[Was zu tun ist]
a) Entscheiden Sie für jede Aussage, ob sie mit dem Lesetext übereinstimmt, und belegen Sie Ihr Ja oder Nein mit den ausschlaggebenden Worten des Lesetexts im genauen Wortlaut: (i) Vor dem Finalthema steht eine Einleitung von 32 Takten. (ii) Der finale Seitensatz steht in Des-dur. (iii) Der Choral wird von den Trompeten vorgetragen.
b) Fassen Sie den Absatz im Lesetext, der mit „Das Finalthema hat noch Gedanken“ beginnt, als knappe Stichpunktliste zusammen und bewahren Sie dabei seine wesentlichen Aussagen.
c) Woher kommt laut Lesetext die feierliche Akkordmelodie, die nach dem Halt ertönt?

===== Lesetext

Das Finalthema hat noch Gedanken aus dem Scherzothema im Kopf: seine störrische Triole auf dem schweren Taktteil, sein drängendes, steigerungssüchtiges Wesen, seine Poltermanieren erlauben diesen Schluß. Zu ihm gelangt man freilich erst nach einer 32 Takte langen Einleitung, einem Vorhof, der eine Art aufgelösten Orgelpunkts darstellt. Weit sind die Bogen des Satzes; seine Längenmaße, sein rhythmisches Partiturbild (zum Schluß mit punktierten Vierteltriolen) schubertisch. In einer Steigerung bringt uns der Künstler nahe an Des-dur heran, wir halten schon auf der Dominante und wollen eben hinabsteigen –, da wird des mit cis verwechselt, und wir kommen in ein bukolisches A-dur-Gebiet, in dem Violinen sich wiegen und wo es so gemütlich hergeht wie im Gesangsthema des ersten Satzes: der finale Seitensatz. Bruckner liebt diese Überraschungseintritte und, die Heiterkeit solcher Umdeutungstechnik im voraus auskostend, war er gewiß weniger davon überrascht als die Hörer: und dies gehört zu seiner Überlegenheitsgeste. Wie zu erwarten, erregt das Triolenthema – man sieht es ihm am Gesicht an – eine stürmische Durchführung, es wird zuletzt in den Trompeten ganz tobend, ein Unisono schwillt an und reißt zu unbekanntem Ziel –, da plötzlich: Halt. Ein Choral der Streichinstrumente. Ein In-die-Knie-Sinken. Eine feierliche Akkordmelodie ertönt wie aus andrer Weltgegend, unverkennbar kommt sie herüber aus den Kyrie-eleison-Gebeten der f-moll-Messe. Mitten im Leben sind wir vom Tod umfangen.

==========
===== Angezeigte Einträge

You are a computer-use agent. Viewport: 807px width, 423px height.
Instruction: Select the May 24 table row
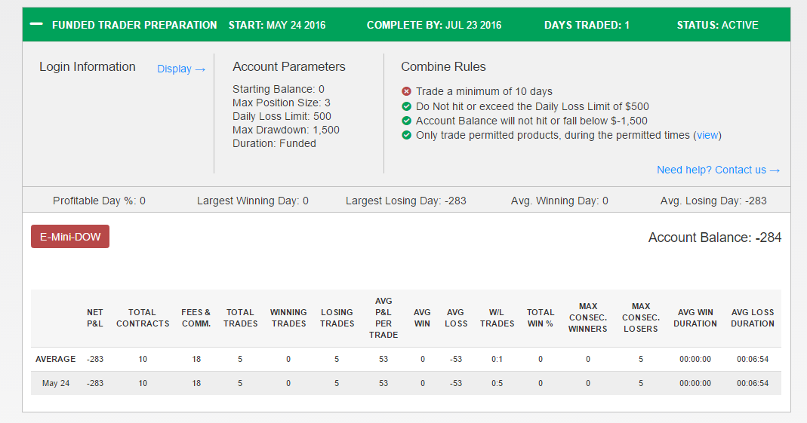click(x=406, y=384)
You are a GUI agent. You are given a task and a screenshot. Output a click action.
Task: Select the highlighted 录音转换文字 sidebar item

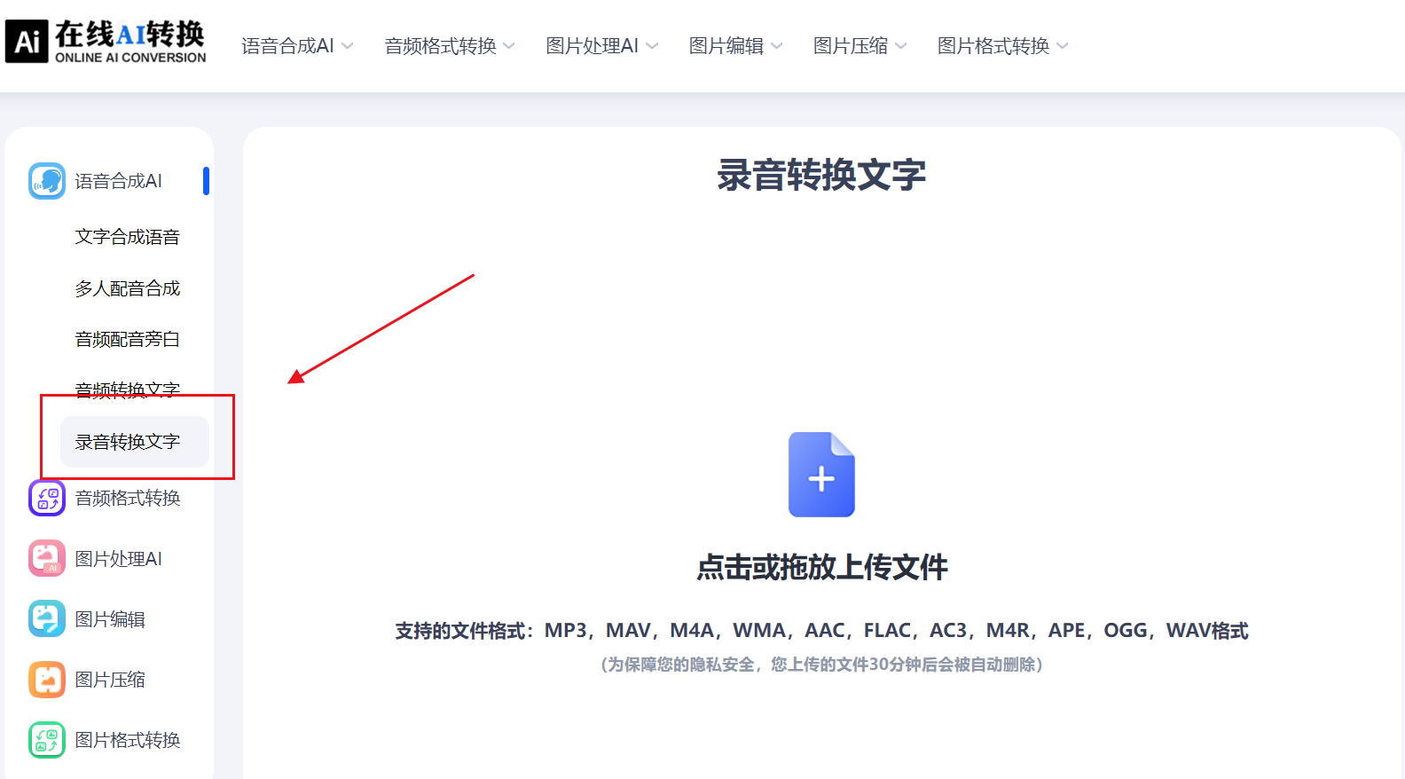click(x=128, y=442)
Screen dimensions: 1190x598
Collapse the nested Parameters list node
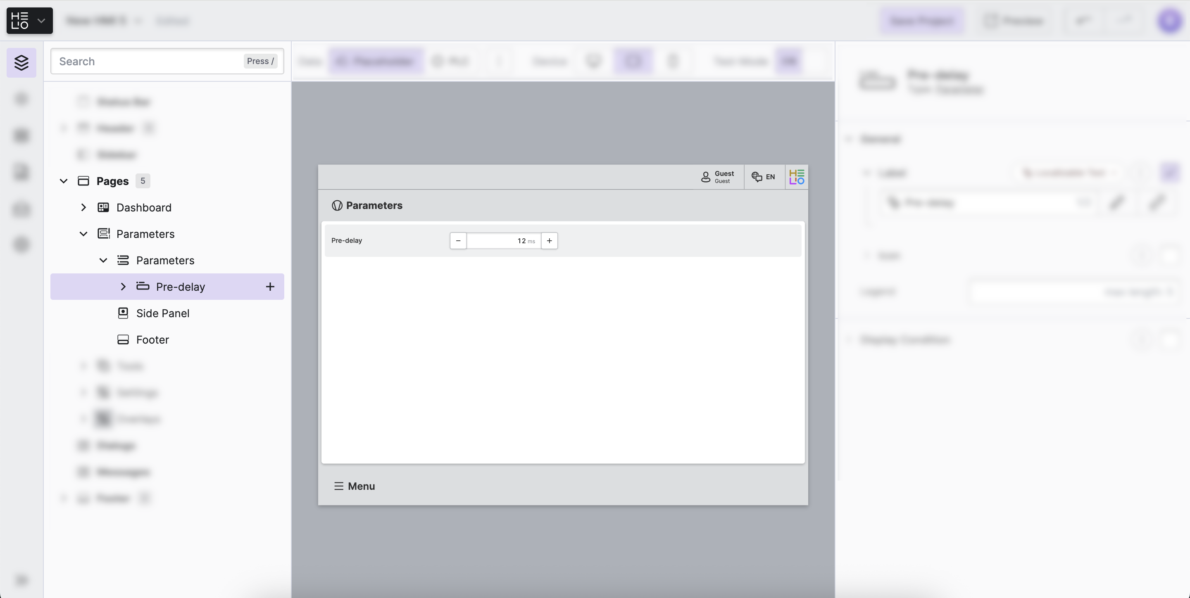click(x=103, y=260)
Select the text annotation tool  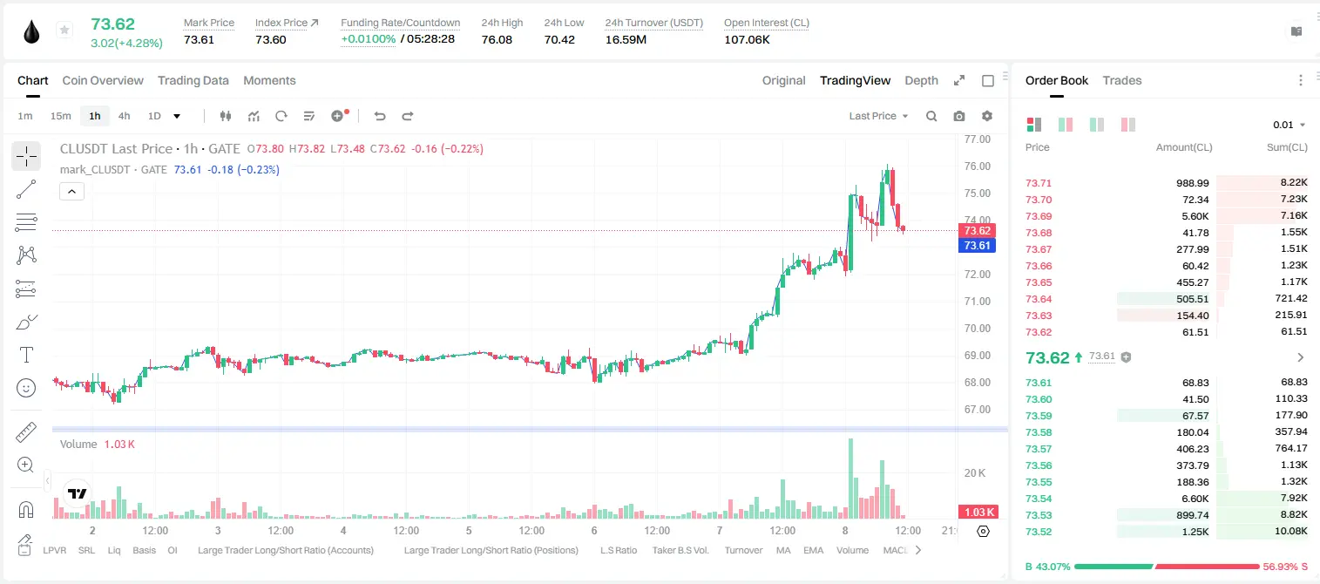click(x=26, y=355)
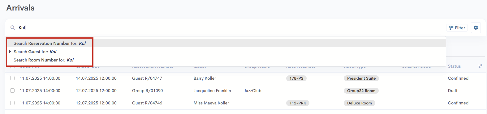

==========

[Lösungen]
a)
(i) Ja: „Zu ihm gelangt man freilich erst nach einer 32 Takte langen Einleitung“
(ii) Nein: „da wird des mit cis verwechselt, und wir kommen in ein bukolisches A-dur-Gebiet“
(iii) Nein: „Ein Choral der Streichinstrumente.“

b)
- Das Finalthema erinnert an das Scherzothema: störrische Triole auf dem schweren Taktteil, drängendes Wesen, Poltermanieren.
- Ihm geht eine 32 Takte lange Einleitung voraus, eine Art aufgelöster Orgelpunkt.
- Weite Bögen, Längenmaße und rhythmisches Partiturbild wirken schubertisch.
- Eine Steigerung führt nahe an Des-dur, doch durch die Verwechslung von des und cis gelangt man in ein bukolisches A-dur-Gebiet: den finalen Seitensatz.
- Bruckner liebt solche Überraschungseintritte, sie gehören zu seiner Überlegenheitsgeste.
- Das Triolenthema löst eine stürmische Durchführung aus, die in den Trompeten tobend wird und in ein anschwellendes Unisono mündet.
- Plötzlich folgt ein Halt und ein Choral der Streichinstrumente.
- Dessen feierliche Akkordmelodie stammt aus den Kyrie-eleison-Gebeten der f-moll-Messe.

c) Sie kommt aus den Kyrie-eleison-Gebeten der f-moll-Messe.